Only the lines holding "dimensions" are wanted. Copy every one from the records below.

+ + + + +

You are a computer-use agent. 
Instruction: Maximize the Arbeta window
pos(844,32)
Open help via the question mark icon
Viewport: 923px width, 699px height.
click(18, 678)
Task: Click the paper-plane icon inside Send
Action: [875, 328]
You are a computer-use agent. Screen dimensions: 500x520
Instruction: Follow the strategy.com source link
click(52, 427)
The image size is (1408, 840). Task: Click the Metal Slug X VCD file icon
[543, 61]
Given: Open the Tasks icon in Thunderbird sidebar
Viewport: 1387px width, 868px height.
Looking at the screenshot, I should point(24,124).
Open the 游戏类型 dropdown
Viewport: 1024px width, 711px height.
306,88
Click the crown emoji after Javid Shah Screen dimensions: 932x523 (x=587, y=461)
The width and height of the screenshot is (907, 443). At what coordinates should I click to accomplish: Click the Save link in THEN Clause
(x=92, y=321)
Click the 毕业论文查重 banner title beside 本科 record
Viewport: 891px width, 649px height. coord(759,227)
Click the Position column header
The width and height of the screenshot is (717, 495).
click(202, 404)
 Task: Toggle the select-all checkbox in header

+ + + + +

• Answer area:
You are a computer-use agent. Screen dimensions: 500x520
Click the crown emoji after Javid Shah Screen dimensions: 932x523 (x=587, y=461)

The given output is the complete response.